Ausgangsmaterial.
*-*-*

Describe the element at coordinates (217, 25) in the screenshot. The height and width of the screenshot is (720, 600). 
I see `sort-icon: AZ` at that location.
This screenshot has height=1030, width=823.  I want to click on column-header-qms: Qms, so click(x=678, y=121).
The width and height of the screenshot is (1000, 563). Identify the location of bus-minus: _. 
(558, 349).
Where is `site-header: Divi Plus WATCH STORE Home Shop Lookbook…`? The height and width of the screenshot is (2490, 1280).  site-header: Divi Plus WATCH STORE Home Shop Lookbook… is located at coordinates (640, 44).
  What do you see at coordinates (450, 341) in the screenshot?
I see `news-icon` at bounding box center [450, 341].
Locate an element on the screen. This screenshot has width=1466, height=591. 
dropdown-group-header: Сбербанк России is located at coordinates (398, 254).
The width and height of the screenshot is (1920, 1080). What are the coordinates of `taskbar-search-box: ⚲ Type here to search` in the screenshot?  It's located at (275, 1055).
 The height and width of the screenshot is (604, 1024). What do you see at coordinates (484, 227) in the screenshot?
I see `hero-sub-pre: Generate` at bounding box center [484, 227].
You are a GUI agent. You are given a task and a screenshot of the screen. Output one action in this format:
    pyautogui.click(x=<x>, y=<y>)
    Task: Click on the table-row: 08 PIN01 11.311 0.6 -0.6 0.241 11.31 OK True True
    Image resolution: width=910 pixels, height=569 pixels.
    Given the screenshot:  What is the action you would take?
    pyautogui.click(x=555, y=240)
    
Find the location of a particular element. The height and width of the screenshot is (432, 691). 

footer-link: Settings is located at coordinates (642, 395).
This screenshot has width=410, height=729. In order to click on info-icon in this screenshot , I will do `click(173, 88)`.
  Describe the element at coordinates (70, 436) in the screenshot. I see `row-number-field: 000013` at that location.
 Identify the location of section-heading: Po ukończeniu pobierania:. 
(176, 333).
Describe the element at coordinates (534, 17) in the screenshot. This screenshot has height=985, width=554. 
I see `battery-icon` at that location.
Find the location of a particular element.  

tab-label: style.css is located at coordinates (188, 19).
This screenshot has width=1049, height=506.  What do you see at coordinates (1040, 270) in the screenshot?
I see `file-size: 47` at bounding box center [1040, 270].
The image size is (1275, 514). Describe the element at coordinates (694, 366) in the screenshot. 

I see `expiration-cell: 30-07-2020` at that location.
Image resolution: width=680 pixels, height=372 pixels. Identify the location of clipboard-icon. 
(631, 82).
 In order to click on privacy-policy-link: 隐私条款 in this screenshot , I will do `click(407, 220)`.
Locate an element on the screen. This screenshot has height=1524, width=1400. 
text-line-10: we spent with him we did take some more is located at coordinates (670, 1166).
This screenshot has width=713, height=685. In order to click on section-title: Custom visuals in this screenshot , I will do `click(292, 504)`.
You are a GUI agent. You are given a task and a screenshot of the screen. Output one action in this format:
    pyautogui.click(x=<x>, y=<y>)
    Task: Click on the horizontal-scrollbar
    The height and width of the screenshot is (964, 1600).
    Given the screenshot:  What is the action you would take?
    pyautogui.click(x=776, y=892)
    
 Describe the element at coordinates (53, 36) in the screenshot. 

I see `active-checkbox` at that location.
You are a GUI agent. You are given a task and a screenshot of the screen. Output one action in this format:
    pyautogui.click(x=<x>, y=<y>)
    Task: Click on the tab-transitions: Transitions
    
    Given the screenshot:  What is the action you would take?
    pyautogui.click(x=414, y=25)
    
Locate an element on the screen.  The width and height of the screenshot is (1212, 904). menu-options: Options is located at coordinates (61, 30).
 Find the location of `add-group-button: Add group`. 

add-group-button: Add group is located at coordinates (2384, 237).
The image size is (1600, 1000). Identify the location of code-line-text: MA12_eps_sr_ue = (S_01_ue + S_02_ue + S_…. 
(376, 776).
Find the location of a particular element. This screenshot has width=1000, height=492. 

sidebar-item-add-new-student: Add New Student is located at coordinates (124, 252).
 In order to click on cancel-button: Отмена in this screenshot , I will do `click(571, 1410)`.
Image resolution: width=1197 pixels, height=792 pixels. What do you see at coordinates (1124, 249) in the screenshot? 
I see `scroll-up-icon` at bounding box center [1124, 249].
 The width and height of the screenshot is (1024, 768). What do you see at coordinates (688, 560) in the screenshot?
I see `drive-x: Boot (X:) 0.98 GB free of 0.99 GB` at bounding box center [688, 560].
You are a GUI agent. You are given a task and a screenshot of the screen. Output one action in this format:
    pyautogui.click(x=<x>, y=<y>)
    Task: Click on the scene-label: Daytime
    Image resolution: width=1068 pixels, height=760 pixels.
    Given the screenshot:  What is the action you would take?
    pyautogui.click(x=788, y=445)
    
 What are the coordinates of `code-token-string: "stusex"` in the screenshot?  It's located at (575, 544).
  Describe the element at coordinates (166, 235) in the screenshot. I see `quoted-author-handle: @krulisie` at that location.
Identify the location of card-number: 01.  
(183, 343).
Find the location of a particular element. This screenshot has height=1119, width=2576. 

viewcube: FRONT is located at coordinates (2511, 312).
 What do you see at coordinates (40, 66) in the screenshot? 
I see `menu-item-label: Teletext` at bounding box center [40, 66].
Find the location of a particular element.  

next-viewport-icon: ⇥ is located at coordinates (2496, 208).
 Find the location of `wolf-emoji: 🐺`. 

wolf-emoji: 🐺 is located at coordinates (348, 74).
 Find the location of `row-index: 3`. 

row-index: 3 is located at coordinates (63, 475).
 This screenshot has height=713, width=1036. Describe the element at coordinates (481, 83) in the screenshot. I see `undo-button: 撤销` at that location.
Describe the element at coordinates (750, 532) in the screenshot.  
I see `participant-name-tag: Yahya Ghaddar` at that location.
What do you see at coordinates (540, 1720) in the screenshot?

*-*-*

Details zur Aufgabe. Kannst du alle Einträge oben Zeile für Zeile als nummerierte Liste setzen und dabei die Leerzeilen weglassen?

Ergebnis der Aufgabe.
1. Describe the element at coordinates (217, 25) in the screenshot. The height and width of the screenshot is (720, 600). 
2. I see `sort-icon: AZ` at that location.
3. This screenshot has height=1030, width=823.  I want to click on column-header-qms: Qms, so click(x=678, y=121).
4. The width and height of the screenshot is (1000, 563). Identify the location of bus-minus: _. 
5. (558, 349).
6. Where is `site-header: Divi Plus WATCH STORE Home Shop Lookbook…`? The height and width of the screenshot is (2490, 1280).  site-header: Divi Plus WATCH STORE Home Shop Lookbook… is located at coordinates (640, 44).
7.   What do you see at coordinates (450, 341) in the screenshot?
8. I see `news-icon` at bounding box center [450, 341].
9. Locate an element on the screen. This screenshot has width=1466, height=591. 
10. dropdown-group-header: Сбербанк России is located at coordinates (398, 254).
11. The width and height of the screenshot is (1920, 1080). What are the coordinates of `taskbar-search-box: ⚲ Type here to search` in the screenshot?  It's located at (275, 1055).
12.  The height and width of the screenshot is (604, 1024). What do you see at coordinates (484, 227) in the screenshot?
13. I see `hero-sub-pre: Generate` at bounding box center [484, 227].
14. You are a GUI agent. You are given a task and a screenshot of the screen. Output one action in this format:
15.     pyautogui.click(x=<x>, y=<y>)
16.     Task: Click on the table-row: 08 PIN01 11.311 0.6 -0.6 0.241 11.31 OK True True
17.     Image resolution: width=910 pixels, height=569 pixels.
18.     Given the screenshot:  What is the action you would take?
19.     pyautogui.click(x=555, y=240)
20. Find the location of a particular element. The height and width of the screenshot is (432, 691). 
21. footer-link: Settings is located at coordinates (642, 395).
22. This screenshot has width=410, height=729. In order to click on info-icon in this screenshot , I will do `click(173, 88)`.
23.   Describe the element at coordinates (70, 436) in the screenshot. I see `row-number-field: 000013` at that location.
24.  Identify the location of section-heading: Po ukończeniu pobierania:. 
25. (176, 333).
26. Describe the element at coordinates (534, 17) in the screenshot. This screenshot has height=985, width=554. 
27. I see `battery-icon` at that location.
28. Find the location of a particular element.  
29. tab-label: style.css is located at coordinates (188, 19).
30. This screenshot has width=1049, height=506.  What do you see at coordinates (1040, 270) in the screenshot?
31. I see `file-size: 47` at bounding box center [1040, 270].
32. The image size is (1275, 514). Describe the element at coordinates (694, 366) in the screenshot. 
33. I see `expiration-cell: 30-07-2020` at that location.
34. Image resolution: width=680 pixels, height=372 pixels. Identify the location of clipboard-icon. 
35. (631, 82).
36.  In order to click on privacy-policy-link: 隐私条款 in this screenshot , I will do `click(407, 220)`.
37. Locate an element on the screen. This screenshot has height=1524, width=1400. 
38. text-line-10: we spent with him we did take some more is located at coordinates (670, 1166).
39. This screenshot has width=713, height=685. In order to click on section-title: Custom visuals in this screenshot , I will do `click(292, 504)`.
40. You are a GUI agent. You are given a task and a screenshot of the screen. Output one action in this format:
41.     pyautogui.click(x=<x>, y=<y>)
42.     Task: Click on the horizontal-scrollbar
43.     The height and width of the screenshot is (964, 1600).
44.     Given the screenshot:  What is the action you would take?
45.     pyautogui.click(x=776, y=892)
46.  Describe the element at coordinates (53, 36) in the screenshot. 
47. I see `active-checkbox` at that location.
48. You are a GUI agent. You are given a task and a screenshot of the screen. Output one action in this format:
49.     pyautogui.click(x=<x>, y=<y>)
50.     Task: Click on the tab-transitions: Transitions
51.     Given the screenshot:  What is the action you would take?
52.     pyautogui.click(x=414, y=25)
53. Locate an element on the screen.  The width and height of the screenshot is (1212, 904). menu-options: Options is located at coordinates (61, 30).
54.  Find the location of `add-group-button: Add group`. 
55. add-group-button: Add group is located at coordinates (2384, 237).
56. The image size is (1600, 1000). Identify the location of code-line-text: MA12_eps_sr_ue = (S_01_ue + S_02_ue + S_…. 
57. (376, 776).
58. Find the location of a particular element. This screenshot has width=1000, height=492. 
59. sidebar-item-add-new-student: Add New Student is located at coordinates (124, 252).
60.  In order to click on cancel-button: Отмена in this screenshot , I will do `click(571, 1410)`.
61. Image resolution: width=1197 pixels, height=792 pixels. What do you see at coordinates (1124, 249) in the screenshot? 
62. I see `scroll-up-icon` at bounding box center [1124, 249].
63.  The width and height of the screenshot is (1024, 768). What do you see at coordinates (688, 560) in the screenshot?
64. I see `drive-x: Boot (X:) 0.98 GB free of 0.99 GB` at bounding box center [688, 560].
65. You are a GUI agent. You are given a task and a screenshot of the screen. Output one action in this format:
66.     pyautogui.click(x=<x>, y=<y>)
67.     Task: Click on the scene-label: Daytime
68.     Image resolution: width=1068 pixels, height=760 pixels.
69.     Given the screenshot:  What is the action you would take?
70.     pyautogui.click(x=788, y=445)
71.  What are the coordinates of `code-token-string: "stusex"` in the screenshot?  It's located at (575, 544).
72.   Describe the element at coordinates (166, 235) in the screenshot. I see `quoted-author-handle: @krulisie` at that location.
73. Identify the location of card-number: 01.  
74. (183, 343).
75. Find the location of a particular element. This screenshot has height=1119, width=2576. 
76. viewcube: FRONT is located at coordinates (2511, 312).
77.  What do you see at coordinates (40, 66) in the screenshot? 
78. I see `menu-item-label: Teletext` at bounding box center [40, 66].
79. Find the location of a particular element.  
80. next-viewport-icon: ⇥ is located at coordinates (2496, 208).
81.  Find the location of `wolf-emoji: 🐺`. 
82. wolf-emoji: 🐺 is located at coordinates (348, 74).
83.  Find the location of `row-index: 3`. 
84. row-index: 3 is located at coordinates (63, 475).
85.  This screenshot has height=713, width=1036. Describe the element at coordinates (481, 83) in the screenshot. I see `undo-button: 撤销` at that location.
86. Describe the element at coordinates (750, 532) in the screenshot.  
87. I see `participant-name-tag: Yahya Ghaddar` at that location.
88. What do you see at coordinates (540, 1720) in the screenshot?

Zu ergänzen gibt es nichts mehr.